The Australian Magazine, or, Compendium of Religion, Literary, and Miscellaneous Intelligence was the first periodical produced in Australia. It was a short-lived publication. In later years there were a number of other unrelated periodicals that were also called The Australian Magazine.

==History==
The Australian Magazine appeared monthly in Sydney, New South Wales, between May 1821 and May 1822.
It was Octavo in size, contained 32 pages and individual copies sold for two shillings and sixpence per issue. Those who took out an annual subscription paid a reduced amount of one shilling and threepence per issue. Readers from as far away as Hobart subscribed to the publication.

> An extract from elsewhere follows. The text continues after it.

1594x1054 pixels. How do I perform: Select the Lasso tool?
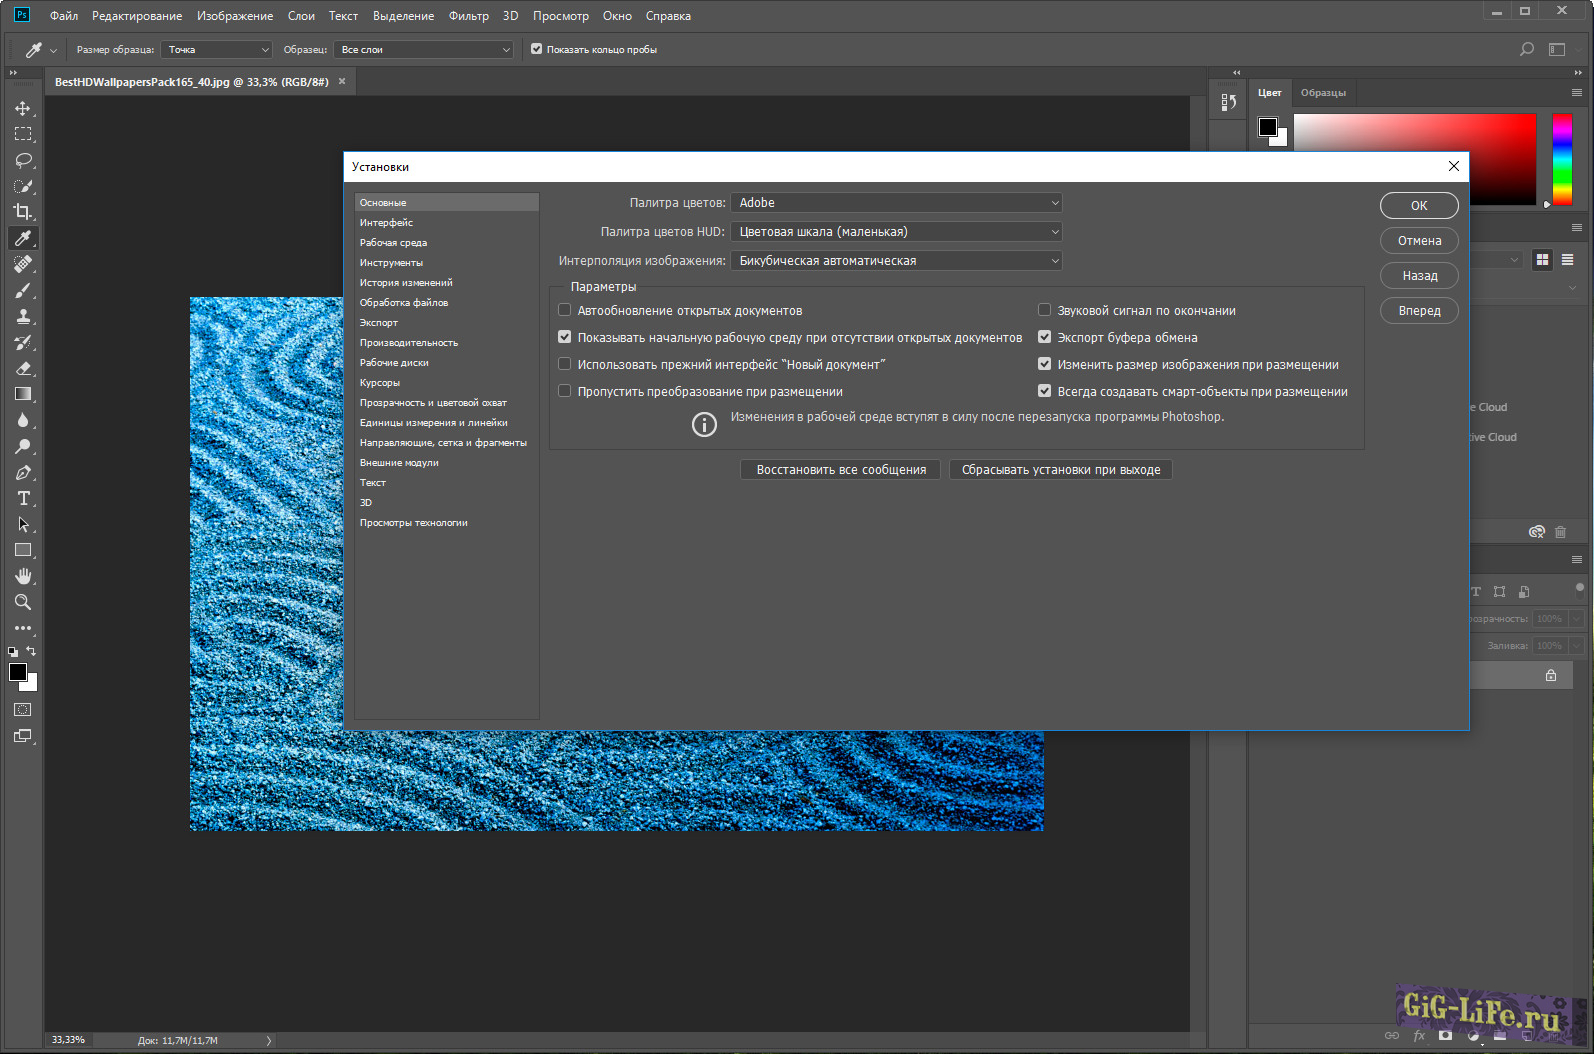23,160
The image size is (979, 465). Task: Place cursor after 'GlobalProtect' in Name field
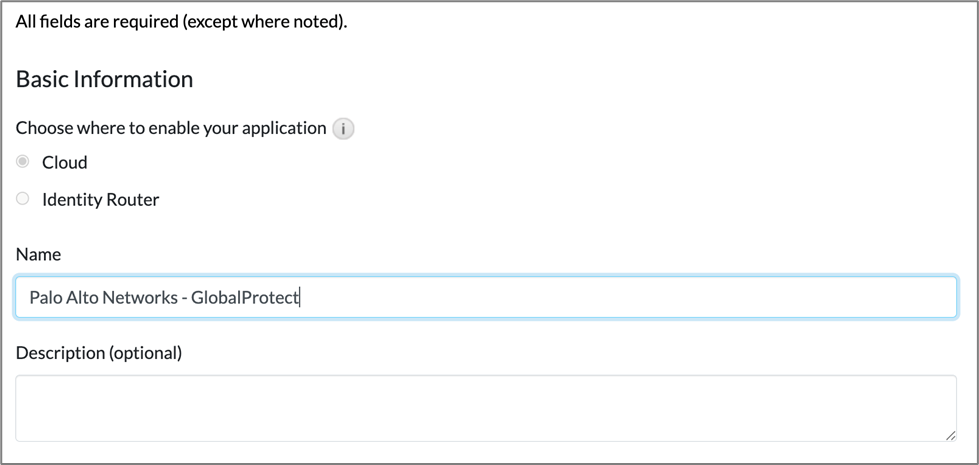[x=301, y=297]
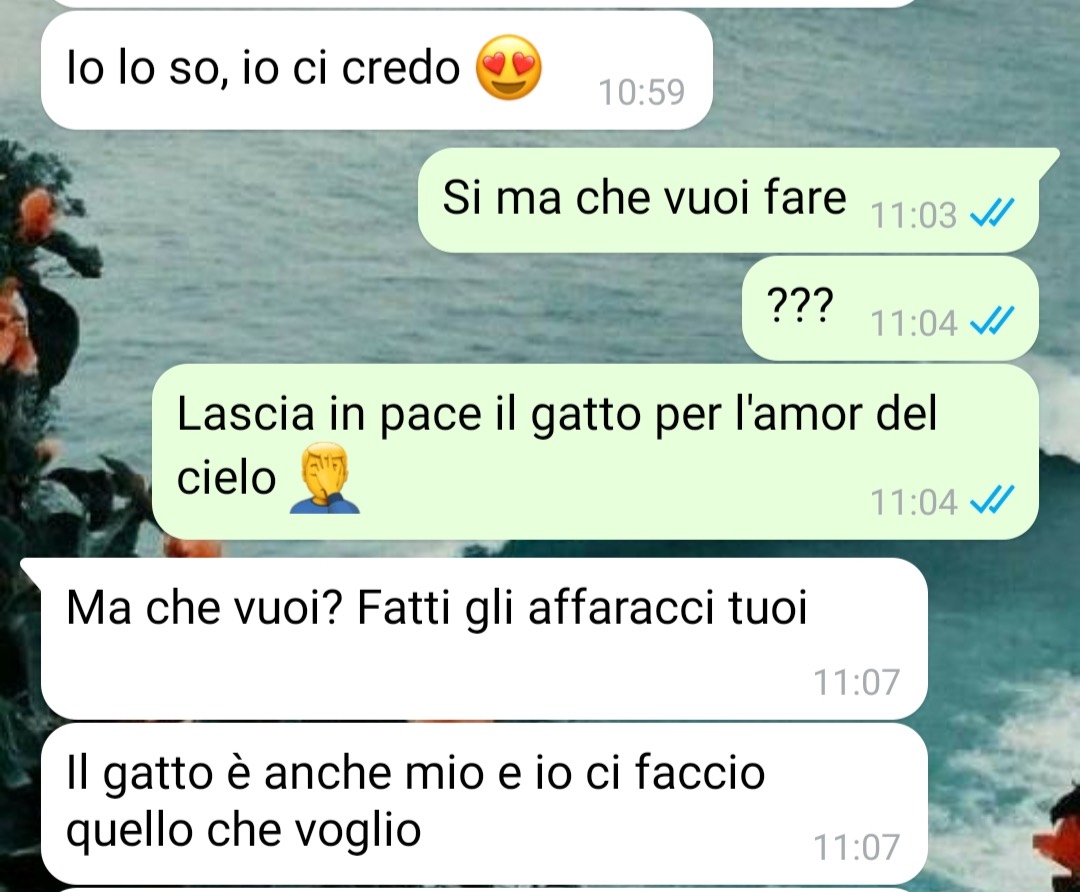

The journal was printed by George Howe, the printer of The Sydney Gazette, Australia's first newspaper, and later, by his son, Robert Howe. Good quality paper and ink was hard to find in the colony and the production standards of the publication was not high.

The magazine was edited by the Rev. Ralph Mansfield, assisted by Rev Benjamin Carvosso and Rev Walter Lowry. It contained articles on theology and general topics, poetry, short stories and items of local news.

The same title was used by other Australian periodicals in the nineteenth century. These began, respectively, in 1835, 1838, 1859 and 1899. More journals used the name in the 20th century.

The full run of the magazine has been made available online by the National Library of Australia.